Image Edit Prompt: "Replace the object in the character’s hand with the exact water bottle shown in the second reference image — include all details like logo placement, bottle shape, material texture, reflections, and cap design. Keep the character’s face, expression, pose, body proportions, skin tone, hair, clothing, and all other details exactly the same. Preserve the original lighting, shadows, reflections, depth, and camera angle, including subtle highlights and rim light on the bottle and hand. Ensure realistic interaction between the hand and product, perfect integration, no distortions, and photorealistic 8K detail.."
Example 3 (Multi-Image Edit): Clothing + Text + Logo (Character + Clothing Reference)

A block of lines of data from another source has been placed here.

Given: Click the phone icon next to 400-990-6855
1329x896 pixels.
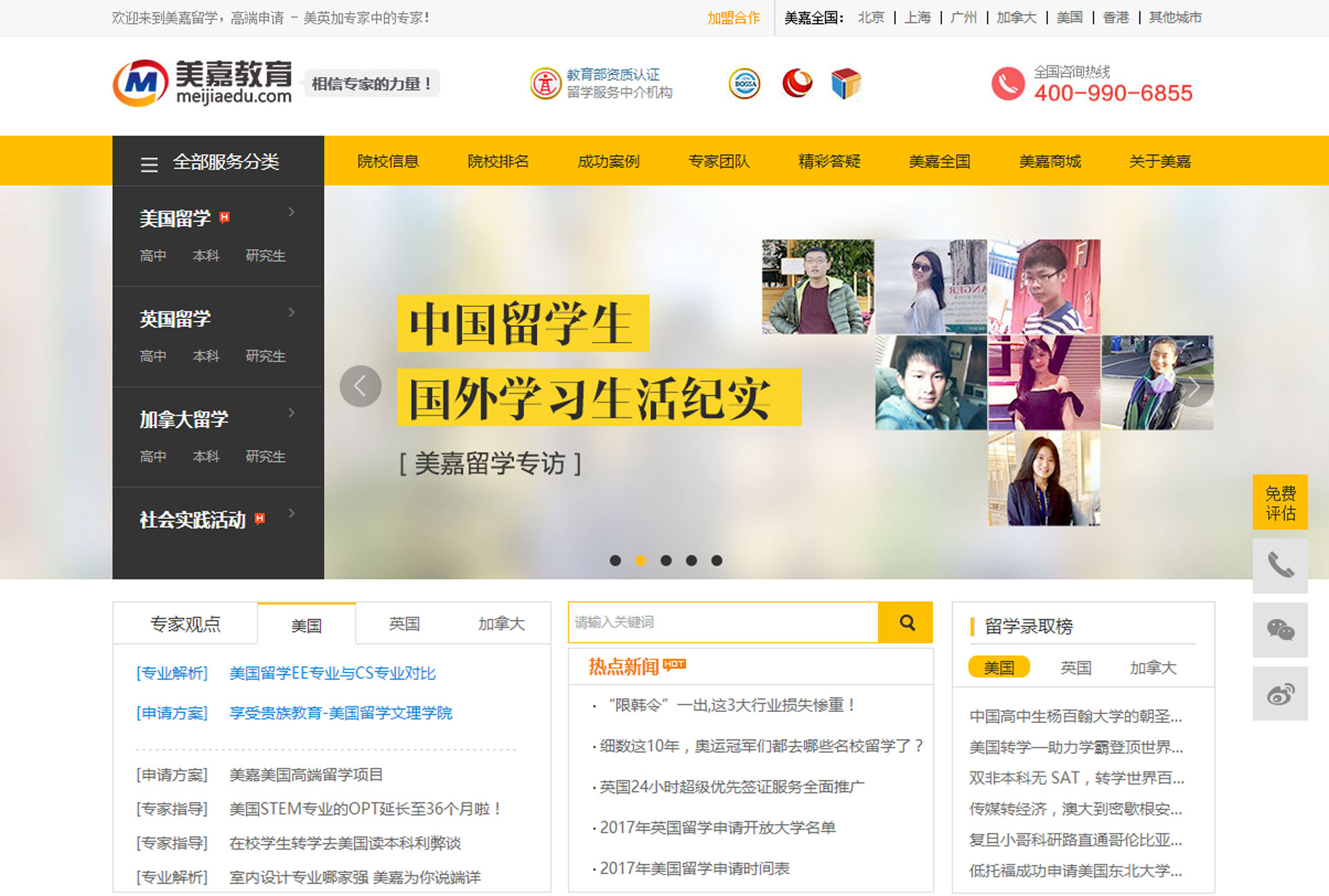Looking at the screenshot, I should (x=1008, y=84).
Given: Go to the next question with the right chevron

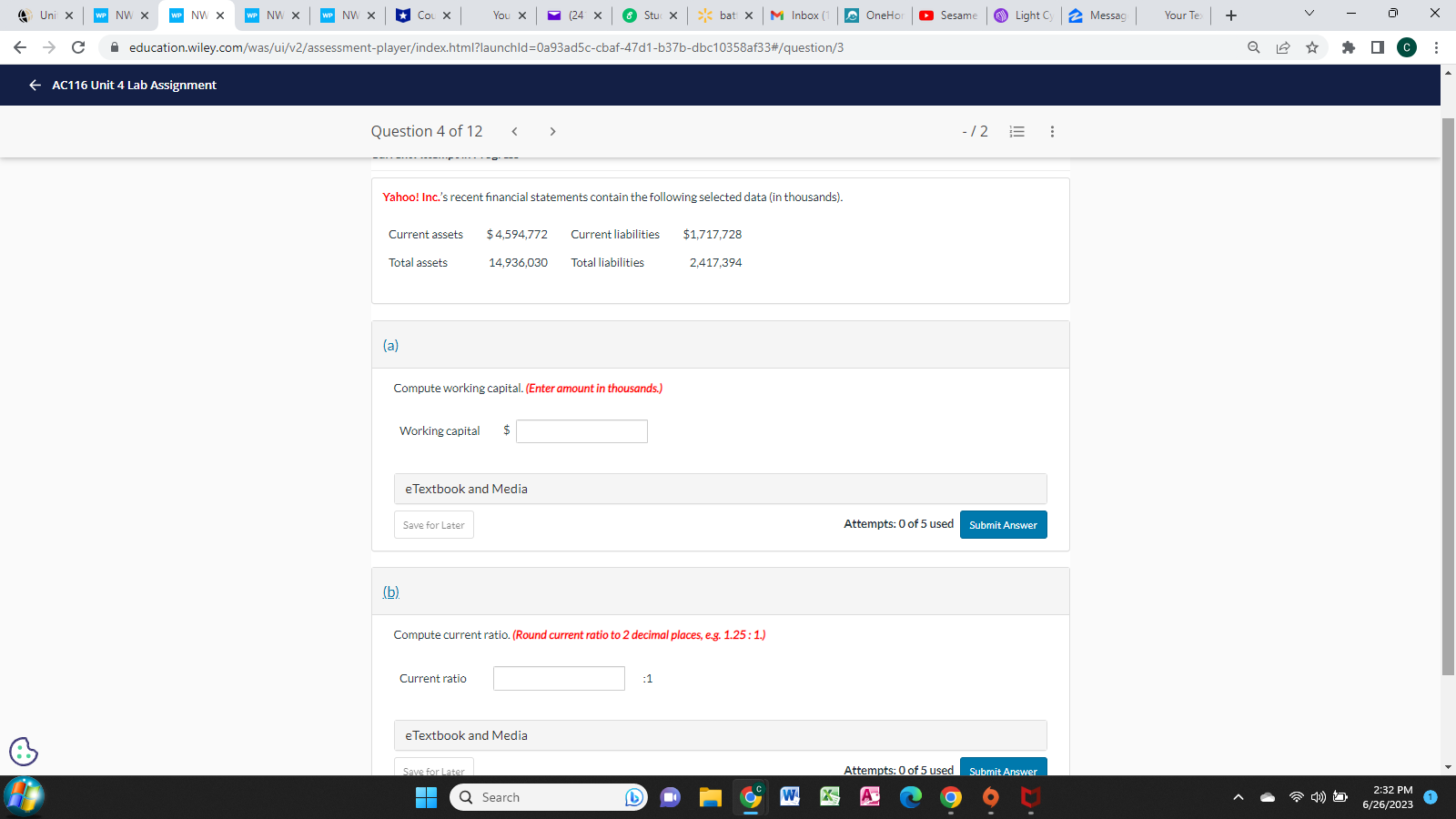Looking at the screenshot, I should point(552,131).
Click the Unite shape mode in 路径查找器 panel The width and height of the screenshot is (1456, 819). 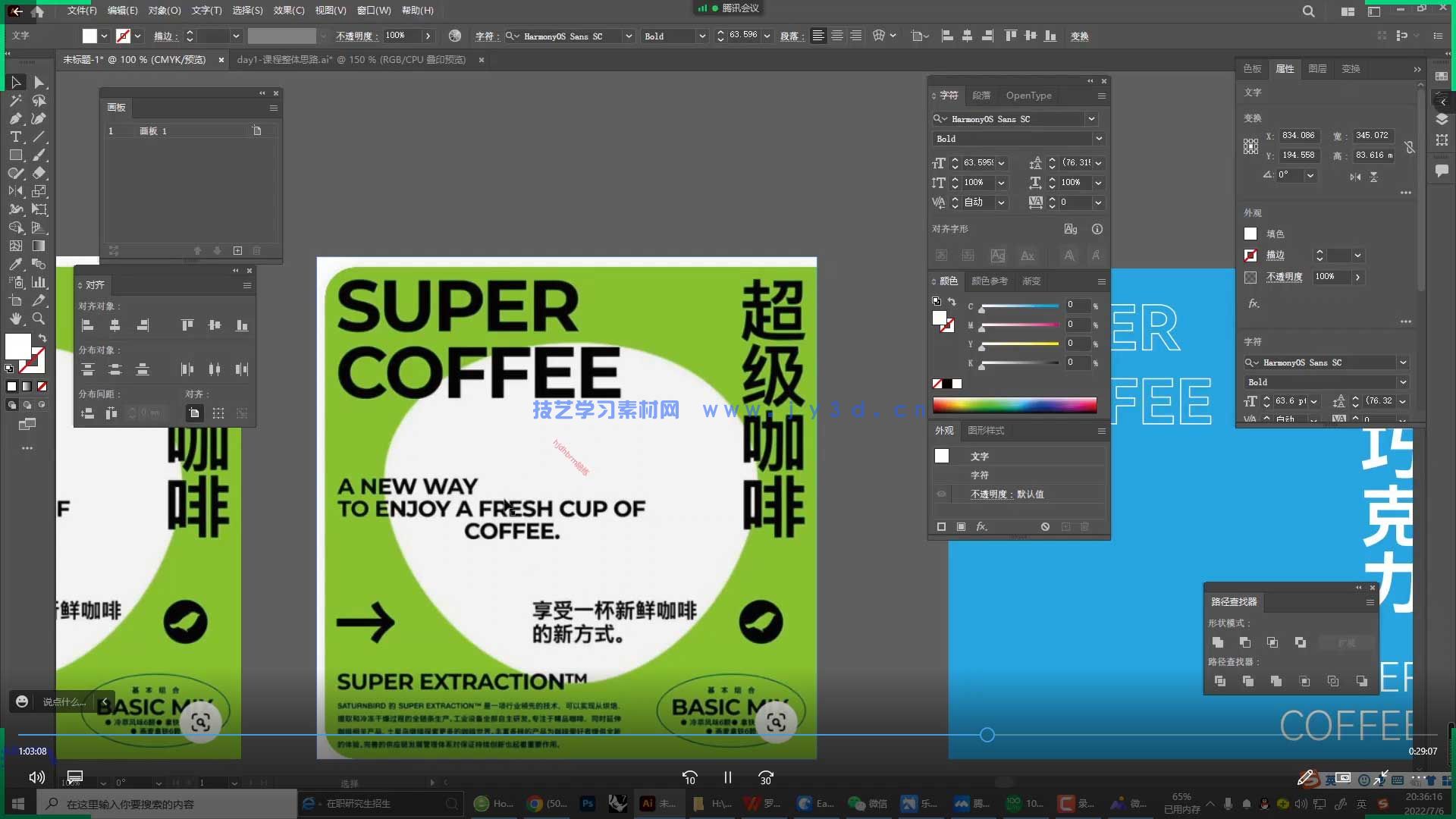(x=1218, y=642)
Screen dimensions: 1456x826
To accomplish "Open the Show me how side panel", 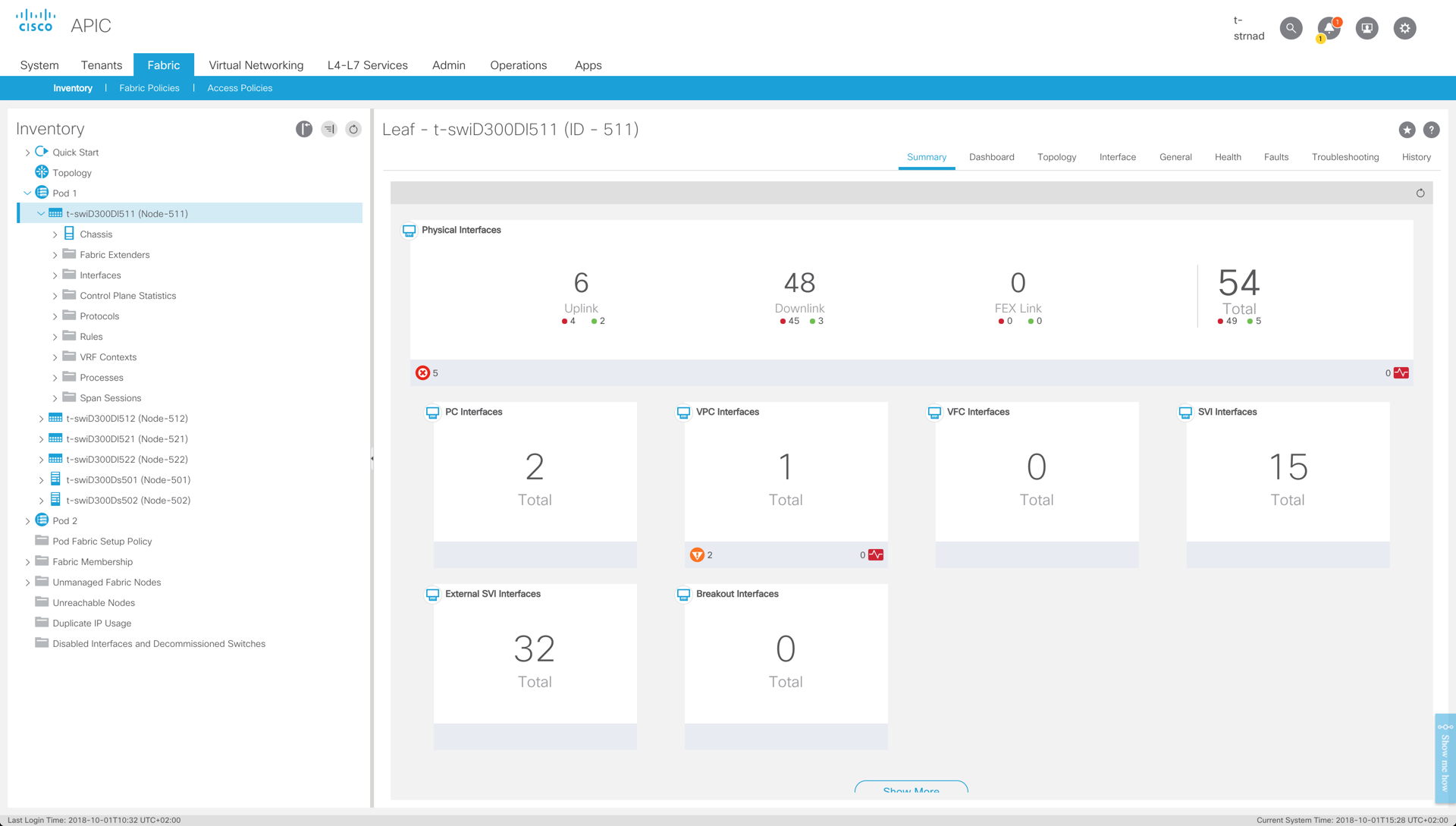I will click(1445, 758).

In this example, we perform a clothing change edit by combining a character image with a separate clothing reference image including text and logo. The initial character and clothing reference images are shown below and are used as the base inputs for all model comparisons.


Image Edit Prompt: "Replace the character’s current clothing with the exact sport outfit shown in the second reference image, including fitted athletic shirt and leggings, with all details like fabric texture, seams, patterns, and logos. Keep the character’s pose, body proportions, face, skin tone, expression, and hair exactly the same. Preserve the original lighting, shadows, reflections, and camera angle, ensuring the outfit fits naturally and realistically over the body. Maintain proper cloth physics, folds, and stretch, seamless integration, and photorealistic 8K detail."
6. Conclusion
FLUX 2.0 [klein] delivers mixed results. For text-to-image, commercial use is restricted to the 4B models, which struggle with anatomy, hands, and fine details—making them inconsistent and far behind alternatives like Z-Image (Turbo) in quality and reliability.
For image editing, the 4B Distilled (4-step) model is fast and often capable of good single-image edits on low-VRAM hardware, but even here, multi-image edits are inconsistent and usually require multiple renders and careful prompting. The 9B models, though restricted by the Non-Commercial license, handle multi-image edits much better, producing more coherent results across references.
In short: FLUX 2.0 [klein] underdelivers for commercial text-to-image workflows, and while the 4B Distilled model is usable for single-image edits, the best multi-image editing performance remains locked behind the 9B Non-Commercial models.